Facade to collect rows one-by-one into a Polars DataFrame (in the least-bad way)

Getting Started Example

import polars as pl
from polars_row_collector import PolarsRowCollector

collector = PolarsRowCollector(
    # Note: Schema is optional, but recommended.
    schema={"col1": pl.Int64, "col2": pl.Float64}
)

for item in items:
    row = {
        "col1": item.value1,
        "col2": item.value2,
    }
    collector.add_row(row)

df = collector.to_df()

You can think of collector as filling the same niche as a list_of_dfs: list[pl.DataFrame].

Features

  • Highly performant and memory-optimized.
    • Much more-so than collecting into a list[dict[str, Any]] or concatenating one-row dataframes.
  • Optionally supply a schema for the incoming rows.
  • Thread-safe (when GIL is enabled - default in Python <= 3.15).
  • Configuration arguments for safety vs. performance tradeoffs:
    • Behaviour if there are missing columns: Enforce all columns present or allow missing columns.
    • Behaviour if there are extra columns: Drop silently or raise.
    • Maintain insertion order.

Example Applications

  • Gathering data in a web scraping/parsing tool.
  • Gathering/batching incoming log messages or event logs before writing in bulk to some destination.
  • Gathering data in a document parsing pipeline (e.g., XML with lots of conditionals).

Future Features

  • Intermediate to-disk storage to temporary parquet files to larger-than-memory collections.
  • Further optimize appending many rows at once.
  • Read the dataframe so-far, in the middle of gathering rows.
  • Documentation.

Disclaimer

As the project's description says, this is the "least-bad way" to accomplish this pattern.
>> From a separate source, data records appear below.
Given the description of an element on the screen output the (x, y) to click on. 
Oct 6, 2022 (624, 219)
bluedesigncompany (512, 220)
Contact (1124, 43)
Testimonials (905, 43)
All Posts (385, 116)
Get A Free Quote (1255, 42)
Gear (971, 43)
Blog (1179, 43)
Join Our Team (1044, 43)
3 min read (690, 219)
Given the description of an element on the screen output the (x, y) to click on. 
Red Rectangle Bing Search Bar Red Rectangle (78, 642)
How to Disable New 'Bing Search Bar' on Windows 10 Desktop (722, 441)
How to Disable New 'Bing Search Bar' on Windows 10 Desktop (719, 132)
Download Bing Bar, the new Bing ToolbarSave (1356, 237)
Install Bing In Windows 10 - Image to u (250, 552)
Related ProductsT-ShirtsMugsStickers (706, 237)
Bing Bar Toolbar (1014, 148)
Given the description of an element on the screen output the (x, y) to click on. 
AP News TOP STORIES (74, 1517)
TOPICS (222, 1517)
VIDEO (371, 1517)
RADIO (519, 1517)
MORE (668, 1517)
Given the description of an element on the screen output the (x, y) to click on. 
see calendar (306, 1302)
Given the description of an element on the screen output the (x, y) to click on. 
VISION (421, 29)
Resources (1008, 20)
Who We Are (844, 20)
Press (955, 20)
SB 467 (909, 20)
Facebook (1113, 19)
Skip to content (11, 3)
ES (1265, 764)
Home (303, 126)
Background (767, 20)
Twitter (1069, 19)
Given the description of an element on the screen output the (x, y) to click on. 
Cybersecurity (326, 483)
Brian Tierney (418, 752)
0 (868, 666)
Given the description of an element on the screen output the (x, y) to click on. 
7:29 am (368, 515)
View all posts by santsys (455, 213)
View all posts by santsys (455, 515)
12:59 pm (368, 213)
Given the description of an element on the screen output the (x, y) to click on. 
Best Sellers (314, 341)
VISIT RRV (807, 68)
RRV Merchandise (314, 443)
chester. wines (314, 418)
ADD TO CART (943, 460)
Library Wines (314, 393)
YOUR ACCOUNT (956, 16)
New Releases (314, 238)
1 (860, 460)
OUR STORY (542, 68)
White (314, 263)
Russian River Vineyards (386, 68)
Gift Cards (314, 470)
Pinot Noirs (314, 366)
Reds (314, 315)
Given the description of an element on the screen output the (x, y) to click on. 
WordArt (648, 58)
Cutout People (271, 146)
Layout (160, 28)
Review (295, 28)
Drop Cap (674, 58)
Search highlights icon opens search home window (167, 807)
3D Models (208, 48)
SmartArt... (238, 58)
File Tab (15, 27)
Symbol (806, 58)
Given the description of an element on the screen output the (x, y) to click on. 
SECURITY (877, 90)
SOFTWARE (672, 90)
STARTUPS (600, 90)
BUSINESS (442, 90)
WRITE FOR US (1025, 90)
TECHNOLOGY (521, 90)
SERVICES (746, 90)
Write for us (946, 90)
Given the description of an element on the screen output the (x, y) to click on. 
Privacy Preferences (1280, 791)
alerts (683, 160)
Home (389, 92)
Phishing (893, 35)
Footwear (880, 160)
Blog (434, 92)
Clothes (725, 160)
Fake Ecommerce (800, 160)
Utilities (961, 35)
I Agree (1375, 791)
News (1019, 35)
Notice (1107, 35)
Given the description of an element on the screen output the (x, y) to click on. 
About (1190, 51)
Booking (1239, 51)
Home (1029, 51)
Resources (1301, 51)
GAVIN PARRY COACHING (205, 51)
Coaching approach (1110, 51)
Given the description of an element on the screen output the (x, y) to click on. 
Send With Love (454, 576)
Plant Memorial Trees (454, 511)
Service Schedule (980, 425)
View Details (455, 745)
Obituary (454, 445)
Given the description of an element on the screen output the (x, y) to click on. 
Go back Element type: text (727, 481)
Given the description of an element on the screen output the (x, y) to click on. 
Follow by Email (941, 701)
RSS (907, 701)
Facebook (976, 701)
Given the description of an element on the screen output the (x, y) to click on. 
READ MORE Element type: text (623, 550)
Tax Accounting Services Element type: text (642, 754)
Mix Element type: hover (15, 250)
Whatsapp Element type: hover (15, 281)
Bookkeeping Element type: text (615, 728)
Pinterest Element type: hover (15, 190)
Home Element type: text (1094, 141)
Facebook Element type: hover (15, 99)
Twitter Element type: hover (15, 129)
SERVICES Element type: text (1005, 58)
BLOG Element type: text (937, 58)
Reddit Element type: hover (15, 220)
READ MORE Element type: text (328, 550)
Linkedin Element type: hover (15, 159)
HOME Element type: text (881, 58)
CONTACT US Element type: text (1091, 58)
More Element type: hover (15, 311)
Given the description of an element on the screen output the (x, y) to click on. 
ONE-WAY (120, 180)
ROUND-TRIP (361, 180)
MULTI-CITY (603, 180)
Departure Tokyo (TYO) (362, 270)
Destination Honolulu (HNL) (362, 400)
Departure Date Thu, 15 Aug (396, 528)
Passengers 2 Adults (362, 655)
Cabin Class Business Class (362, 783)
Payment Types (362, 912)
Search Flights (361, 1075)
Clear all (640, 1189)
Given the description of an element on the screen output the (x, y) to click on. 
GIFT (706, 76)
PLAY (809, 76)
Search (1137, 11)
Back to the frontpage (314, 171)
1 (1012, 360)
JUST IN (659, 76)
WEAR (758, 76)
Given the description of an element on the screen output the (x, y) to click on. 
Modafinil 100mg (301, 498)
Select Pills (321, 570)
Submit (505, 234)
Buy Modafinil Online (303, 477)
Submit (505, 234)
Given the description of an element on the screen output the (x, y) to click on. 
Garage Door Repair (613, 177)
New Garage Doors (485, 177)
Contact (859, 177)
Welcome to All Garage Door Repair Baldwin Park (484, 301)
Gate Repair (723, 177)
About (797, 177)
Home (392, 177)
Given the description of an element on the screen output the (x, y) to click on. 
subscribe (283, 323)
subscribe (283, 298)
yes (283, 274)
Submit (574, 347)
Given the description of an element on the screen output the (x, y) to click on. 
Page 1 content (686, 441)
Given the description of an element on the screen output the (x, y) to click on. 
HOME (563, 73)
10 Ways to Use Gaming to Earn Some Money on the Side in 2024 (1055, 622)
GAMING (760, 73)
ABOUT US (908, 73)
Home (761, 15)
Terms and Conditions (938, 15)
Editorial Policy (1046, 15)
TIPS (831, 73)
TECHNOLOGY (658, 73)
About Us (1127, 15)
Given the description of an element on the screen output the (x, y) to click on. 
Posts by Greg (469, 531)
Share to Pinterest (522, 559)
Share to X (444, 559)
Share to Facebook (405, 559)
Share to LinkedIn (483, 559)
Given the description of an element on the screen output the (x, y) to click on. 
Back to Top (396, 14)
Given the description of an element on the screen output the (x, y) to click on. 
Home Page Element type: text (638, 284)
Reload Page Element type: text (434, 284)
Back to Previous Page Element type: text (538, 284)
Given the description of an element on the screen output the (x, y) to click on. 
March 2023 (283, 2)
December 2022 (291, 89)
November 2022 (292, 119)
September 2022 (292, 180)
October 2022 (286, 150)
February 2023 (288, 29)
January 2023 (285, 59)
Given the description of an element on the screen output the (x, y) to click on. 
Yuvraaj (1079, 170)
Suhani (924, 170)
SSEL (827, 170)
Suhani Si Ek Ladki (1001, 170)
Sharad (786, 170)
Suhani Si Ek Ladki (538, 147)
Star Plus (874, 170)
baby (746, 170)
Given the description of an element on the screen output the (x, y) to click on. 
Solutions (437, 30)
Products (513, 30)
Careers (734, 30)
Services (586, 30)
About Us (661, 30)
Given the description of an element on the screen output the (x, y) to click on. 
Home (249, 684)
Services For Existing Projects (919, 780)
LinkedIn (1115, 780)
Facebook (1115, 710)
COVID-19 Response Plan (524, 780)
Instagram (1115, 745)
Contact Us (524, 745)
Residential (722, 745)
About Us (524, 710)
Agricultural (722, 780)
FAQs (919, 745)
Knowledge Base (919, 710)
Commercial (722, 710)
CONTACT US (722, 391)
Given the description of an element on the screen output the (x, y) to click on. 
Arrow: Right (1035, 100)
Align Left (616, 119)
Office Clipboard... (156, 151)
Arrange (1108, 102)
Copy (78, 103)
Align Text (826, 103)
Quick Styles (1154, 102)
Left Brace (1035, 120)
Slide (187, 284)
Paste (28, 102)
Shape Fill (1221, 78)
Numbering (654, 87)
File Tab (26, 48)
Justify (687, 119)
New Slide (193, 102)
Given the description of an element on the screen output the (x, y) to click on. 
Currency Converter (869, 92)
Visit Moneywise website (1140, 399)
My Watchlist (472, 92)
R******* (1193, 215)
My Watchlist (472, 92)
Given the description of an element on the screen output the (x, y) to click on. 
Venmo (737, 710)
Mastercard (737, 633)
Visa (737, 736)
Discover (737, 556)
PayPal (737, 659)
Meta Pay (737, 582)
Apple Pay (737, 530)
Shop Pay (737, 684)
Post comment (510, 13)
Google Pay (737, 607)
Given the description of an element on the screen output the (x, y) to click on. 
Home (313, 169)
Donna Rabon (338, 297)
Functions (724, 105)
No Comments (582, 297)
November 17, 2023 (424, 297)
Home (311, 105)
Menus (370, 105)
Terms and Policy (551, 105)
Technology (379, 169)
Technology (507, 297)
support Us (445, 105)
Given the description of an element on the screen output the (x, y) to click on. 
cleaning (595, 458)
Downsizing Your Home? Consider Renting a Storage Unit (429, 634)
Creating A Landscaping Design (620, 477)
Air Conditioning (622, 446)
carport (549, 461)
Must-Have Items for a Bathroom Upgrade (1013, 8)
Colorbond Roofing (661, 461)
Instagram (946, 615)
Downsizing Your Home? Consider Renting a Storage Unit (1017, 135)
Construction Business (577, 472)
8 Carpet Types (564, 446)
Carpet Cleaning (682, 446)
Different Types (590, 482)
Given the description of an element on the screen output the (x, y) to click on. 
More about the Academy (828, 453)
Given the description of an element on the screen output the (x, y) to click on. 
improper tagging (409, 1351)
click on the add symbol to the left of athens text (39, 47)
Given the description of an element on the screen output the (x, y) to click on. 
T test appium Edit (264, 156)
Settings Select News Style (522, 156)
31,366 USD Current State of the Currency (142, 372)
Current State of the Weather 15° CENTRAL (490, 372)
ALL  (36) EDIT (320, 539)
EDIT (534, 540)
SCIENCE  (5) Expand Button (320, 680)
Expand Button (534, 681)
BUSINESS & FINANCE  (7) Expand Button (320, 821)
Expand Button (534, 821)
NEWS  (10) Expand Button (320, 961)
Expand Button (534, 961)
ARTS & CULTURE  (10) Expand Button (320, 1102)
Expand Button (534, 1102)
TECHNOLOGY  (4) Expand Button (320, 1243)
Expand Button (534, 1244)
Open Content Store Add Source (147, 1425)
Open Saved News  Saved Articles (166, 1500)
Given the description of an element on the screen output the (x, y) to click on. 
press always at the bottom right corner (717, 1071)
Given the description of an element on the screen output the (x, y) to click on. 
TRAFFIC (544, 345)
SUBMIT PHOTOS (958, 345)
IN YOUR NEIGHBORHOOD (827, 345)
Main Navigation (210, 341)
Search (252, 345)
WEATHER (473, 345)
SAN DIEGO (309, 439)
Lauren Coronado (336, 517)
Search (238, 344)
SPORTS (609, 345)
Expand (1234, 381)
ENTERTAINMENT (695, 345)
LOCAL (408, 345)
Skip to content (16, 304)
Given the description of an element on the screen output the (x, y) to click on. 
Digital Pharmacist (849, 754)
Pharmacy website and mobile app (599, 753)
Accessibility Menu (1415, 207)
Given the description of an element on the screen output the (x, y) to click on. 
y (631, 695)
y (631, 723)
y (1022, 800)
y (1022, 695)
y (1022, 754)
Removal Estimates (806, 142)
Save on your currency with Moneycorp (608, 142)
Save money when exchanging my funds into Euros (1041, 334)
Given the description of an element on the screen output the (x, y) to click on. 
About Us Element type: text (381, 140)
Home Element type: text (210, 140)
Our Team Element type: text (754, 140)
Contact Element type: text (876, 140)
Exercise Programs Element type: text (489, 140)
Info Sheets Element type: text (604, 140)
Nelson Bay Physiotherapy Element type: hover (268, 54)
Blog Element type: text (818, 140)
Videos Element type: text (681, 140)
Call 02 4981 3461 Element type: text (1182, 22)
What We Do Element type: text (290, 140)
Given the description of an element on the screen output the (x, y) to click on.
If you can implement your code in such a way that you're not collecting individual rows of a dataframe, you are likely better-off doing it that way (e.g., collecting a list[pl.DataFrame]).

However, there are always exceptions to the best practices, and this library is significantly more efficient (performance and memory) than collecting into a list[dict[str, Any]].